Q: Who is eligible to donate plasma?
A: To donate plasma, an individual must be at least 18 years of age, weigh at least 110 pounds and pass all other required donor eligibility criteria.
Q: Is the plasma donation recovery time the same as donating whole blood?
A: The body replaces the plasma removed during the donation process quickly; therefore, healthy individuals can donate as often as twice in a seven-day period, with at least one day between donations.
Q: How does BioLife determine if I’m a good candidate for plasma donation?
A: On each donor’s initial visit, and at least annually, the donor undergoes a physical examination and their medical history is recorded. During each subsequent visit, a staff member checks the donor’s vital signs and donors answer questions about their medical history. In addition, the donor’s hematocrit (the percentage of blood volume occupied by red blood cells) and plasma protein levels are checked. Once the plasma is collected, samples from each donation are sent to a BioLife laboratory and tested for indicators of viral infections including hepatitis and HIV. Additionally, periodic tests, including for syphilis, are performed on each donor to help ensure donor health and acceptability for the plasmapheresis process.
Q: Why does BioLife compensate plasma donors?
A: Plasma donors spend up to two hours, as often as twice a week, in our centers to help save someone’s life or improve the quality of it. In addition, plasma donors must undergo physical examinations at least annually and a medical history questioning every time they come in to donate. All of these measures help to guarantee a healthy donor population.

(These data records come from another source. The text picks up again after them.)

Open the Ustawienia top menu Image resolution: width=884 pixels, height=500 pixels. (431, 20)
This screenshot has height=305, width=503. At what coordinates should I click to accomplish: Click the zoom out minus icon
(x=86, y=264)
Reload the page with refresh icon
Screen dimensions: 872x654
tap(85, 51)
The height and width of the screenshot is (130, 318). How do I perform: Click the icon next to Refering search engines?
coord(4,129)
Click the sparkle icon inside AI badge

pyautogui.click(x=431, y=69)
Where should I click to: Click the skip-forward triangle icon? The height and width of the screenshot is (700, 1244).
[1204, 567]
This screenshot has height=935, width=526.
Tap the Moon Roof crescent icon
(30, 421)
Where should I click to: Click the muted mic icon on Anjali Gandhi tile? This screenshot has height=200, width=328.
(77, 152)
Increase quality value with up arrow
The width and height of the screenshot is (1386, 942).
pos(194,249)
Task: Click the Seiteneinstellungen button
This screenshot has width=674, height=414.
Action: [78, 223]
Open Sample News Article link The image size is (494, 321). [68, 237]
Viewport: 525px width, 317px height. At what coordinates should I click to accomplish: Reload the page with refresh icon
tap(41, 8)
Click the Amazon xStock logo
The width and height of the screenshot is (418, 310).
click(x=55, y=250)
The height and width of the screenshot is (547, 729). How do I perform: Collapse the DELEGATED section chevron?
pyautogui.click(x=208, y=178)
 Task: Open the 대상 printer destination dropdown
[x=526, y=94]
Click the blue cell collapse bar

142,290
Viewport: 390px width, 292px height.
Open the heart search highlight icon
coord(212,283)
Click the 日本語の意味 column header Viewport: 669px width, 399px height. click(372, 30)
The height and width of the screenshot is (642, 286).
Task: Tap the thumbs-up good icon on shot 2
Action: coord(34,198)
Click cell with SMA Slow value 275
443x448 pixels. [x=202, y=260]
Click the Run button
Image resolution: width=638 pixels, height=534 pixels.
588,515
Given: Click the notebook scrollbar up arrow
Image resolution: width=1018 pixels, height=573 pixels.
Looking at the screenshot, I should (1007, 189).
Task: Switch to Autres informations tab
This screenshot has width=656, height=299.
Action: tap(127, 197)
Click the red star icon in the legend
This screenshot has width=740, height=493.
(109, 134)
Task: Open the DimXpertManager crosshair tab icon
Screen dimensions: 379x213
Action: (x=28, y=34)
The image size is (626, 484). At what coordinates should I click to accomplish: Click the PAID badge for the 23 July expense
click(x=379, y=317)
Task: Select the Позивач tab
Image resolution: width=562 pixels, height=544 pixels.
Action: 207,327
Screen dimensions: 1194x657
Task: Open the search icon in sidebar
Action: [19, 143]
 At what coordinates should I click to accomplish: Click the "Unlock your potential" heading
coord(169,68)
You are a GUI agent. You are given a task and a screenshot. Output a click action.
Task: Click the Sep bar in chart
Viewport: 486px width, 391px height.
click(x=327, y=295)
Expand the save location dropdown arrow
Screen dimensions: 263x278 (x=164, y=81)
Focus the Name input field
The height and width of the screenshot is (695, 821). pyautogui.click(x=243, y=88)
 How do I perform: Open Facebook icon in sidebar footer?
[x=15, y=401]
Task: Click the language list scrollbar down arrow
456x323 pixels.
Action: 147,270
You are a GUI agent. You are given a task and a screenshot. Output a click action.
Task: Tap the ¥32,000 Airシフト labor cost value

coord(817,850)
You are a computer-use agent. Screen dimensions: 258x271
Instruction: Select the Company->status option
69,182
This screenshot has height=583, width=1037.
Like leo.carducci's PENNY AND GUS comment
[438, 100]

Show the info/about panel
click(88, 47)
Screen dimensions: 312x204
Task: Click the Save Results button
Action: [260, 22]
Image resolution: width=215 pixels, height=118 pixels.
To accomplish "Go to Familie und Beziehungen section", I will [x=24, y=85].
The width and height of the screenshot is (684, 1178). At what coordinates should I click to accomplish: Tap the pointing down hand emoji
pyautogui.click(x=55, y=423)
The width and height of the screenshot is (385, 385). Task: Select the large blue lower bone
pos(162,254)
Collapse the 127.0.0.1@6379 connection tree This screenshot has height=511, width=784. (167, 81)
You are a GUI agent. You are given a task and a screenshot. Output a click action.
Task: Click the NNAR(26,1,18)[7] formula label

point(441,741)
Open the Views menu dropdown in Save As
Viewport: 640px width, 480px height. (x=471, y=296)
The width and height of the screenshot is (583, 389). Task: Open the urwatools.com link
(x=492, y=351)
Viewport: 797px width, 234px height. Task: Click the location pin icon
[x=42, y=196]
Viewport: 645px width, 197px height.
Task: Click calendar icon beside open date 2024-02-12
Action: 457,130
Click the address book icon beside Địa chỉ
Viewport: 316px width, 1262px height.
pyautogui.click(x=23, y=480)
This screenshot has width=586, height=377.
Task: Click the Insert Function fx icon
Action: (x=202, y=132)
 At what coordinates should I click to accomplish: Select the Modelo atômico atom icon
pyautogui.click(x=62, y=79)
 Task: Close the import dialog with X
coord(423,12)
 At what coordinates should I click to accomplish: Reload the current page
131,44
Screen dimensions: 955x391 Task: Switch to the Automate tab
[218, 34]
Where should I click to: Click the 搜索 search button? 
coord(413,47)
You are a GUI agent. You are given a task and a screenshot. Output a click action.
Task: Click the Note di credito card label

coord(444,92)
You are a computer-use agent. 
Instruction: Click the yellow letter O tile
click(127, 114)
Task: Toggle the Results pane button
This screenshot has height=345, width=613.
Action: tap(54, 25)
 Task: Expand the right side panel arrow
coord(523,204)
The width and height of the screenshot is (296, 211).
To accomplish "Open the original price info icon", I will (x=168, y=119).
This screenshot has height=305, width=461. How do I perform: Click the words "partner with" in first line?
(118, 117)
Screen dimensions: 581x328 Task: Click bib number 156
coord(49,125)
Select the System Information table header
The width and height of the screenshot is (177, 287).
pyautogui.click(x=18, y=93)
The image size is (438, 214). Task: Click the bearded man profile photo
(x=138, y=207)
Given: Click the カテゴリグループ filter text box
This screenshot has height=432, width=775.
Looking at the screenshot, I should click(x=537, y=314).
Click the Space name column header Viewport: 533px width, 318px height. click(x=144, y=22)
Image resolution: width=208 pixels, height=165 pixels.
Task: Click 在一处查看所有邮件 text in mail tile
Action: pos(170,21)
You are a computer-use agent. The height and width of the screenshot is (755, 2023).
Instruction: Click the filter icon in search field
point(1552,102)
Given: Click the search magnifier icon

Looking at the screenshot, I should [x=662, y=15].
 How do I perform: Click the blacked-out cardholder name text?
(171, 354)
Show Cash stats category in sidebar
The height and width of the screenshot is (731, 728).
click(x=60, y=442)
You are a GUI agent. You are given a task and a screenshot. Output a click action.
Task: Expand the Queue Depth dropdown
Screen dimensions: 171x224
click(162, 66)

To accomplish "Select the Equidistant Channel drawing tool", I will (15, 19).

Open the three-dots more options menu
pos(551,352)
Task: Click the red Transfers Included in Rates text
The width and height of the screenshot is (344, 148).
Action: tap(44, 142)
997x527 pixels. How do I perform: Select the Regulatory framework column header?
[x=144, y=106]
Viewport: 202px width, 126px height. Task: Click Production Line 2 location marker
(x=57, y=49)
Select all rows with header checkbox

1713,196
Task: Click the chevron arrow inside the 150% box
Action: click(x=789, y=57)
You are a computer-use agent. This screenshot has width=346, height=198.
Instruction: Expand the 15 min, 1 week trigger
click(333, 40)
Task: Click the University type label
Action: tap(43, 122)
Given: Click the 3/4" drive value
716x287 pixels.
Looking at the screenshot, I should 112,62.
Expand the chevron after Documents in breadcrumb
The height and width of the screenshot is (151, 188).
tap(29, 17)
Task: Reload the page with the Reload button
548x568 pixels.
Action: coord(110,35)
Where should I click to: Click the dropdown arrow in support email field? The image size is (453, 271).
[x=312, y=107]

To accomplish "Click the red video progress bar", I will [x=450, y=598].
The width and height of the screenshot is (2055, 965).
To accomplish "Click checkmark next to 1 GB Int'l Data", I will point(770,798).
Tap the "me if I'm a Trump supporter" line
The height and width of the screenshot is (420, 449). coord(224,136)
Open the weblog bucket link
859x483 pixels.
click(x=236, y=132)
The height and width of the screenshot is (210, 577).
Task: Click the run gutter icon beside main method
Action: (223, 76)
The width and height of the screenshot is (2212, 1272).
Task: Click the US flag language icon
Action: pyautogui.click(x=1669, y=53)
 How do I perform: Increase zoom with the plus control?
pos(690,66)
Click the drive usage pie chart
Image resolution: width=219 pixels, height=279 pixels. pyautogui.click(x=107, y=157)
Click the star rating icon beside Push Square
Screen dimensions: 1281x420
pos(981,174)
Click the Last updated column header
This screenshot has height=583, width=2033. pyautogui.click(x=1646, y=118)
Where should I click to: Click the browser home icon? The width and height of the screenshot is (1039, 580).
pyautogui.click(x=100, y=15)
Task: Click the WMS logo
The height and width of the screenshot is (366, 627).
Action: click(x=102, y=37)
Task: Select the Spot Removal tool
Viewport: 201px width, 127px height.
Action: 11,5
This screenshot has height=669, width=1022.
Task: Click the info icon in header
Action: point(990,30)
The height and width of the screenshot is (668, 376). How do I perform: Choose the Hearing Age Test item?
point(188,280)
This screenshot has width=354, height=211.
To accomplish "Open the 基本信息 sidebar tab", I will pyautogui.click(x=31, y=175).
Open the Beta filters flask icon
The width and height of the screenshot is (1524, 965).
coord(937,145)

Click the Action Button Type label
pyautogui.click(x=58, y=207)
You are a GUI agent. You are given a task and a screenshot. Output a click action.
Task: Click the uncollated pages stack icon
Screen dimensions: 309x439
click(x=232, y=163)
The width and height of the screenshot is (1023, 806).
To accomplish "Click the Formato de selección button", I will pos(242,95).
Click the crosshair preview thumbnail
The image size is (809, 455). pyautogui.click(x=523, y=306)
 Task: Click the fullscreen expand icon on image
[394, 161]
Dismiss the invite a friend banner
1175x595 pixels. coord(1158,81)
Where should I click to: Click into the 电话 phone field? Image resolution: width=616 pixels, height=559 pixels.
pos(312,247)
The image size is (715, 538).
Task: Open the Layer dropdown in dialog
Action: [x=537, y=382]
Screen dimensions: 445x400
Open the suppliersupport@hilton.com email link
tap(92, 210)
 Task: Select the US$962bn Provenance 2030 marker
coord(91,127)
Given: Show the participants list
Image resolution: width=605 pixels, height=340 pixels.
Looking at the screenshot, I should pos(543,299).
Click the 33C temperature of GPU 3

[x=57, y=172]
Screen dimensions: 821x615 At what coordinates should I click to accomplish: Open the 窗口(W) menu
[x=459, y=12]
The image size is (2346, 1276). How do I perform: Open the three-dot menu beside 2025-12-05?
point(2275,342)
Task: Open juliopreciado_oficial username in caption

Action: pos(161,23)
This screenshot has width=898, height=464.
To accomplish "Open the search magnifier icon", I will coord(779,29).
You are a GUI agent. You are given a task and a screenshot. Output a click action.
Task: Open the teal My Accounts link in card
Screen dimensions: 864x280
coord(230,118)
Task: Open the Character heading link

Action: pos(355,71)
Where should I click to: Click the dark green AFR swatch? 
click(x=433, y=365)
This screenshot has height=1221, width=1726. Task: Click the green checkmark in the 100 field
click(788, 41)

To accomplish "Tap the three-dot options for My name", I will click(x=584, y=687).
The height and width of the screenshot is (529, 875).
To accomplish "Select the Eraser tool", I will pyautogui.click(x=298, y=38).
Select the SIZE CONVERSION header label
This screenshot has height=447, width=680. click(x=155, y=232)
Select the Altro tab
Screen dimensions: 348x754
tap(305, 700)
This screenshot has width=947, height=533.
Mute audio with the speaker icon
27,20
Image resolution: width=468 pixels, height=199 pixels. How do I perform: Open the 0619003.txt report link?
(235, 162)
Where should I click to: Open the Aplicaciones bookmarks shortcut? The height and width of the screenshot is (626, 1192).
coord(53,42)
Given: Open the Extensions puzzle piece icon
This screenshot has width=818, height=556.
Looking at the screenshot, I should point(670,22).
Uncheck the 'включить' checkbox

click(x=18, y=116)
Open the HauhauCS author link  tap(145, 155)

We merely offer compensation to our donors for their commitment to the program.
Q: What does BioLife do with the blood plasma?
A: Plasma is processed into a wide variety of life-saving therapies that benefit thousands of people every day. Plasma-based therapeutics are used in the treatment of serious disorders such as hemophilia and immune deficiencies, and to treat victims of shock and burn. For example, those who suffer from certain forms of hemophilia lack the natural clotting factors that help stop bleeding after sustaining acute or other injuries. Plasma-based therapeutics are used to treat people with this genetic disorder so that they may lead normal, active lives. In addition, hospitals and emergency rooms all over the world use plasma derived albumin in the treatment of traumatic injuries such as shock and severe burns. It is important to remember that plasma is not a substance that can be produced in a laboratory or some other artificial environment. It can only be obtained from healthy adults. Plasma donors help save lives.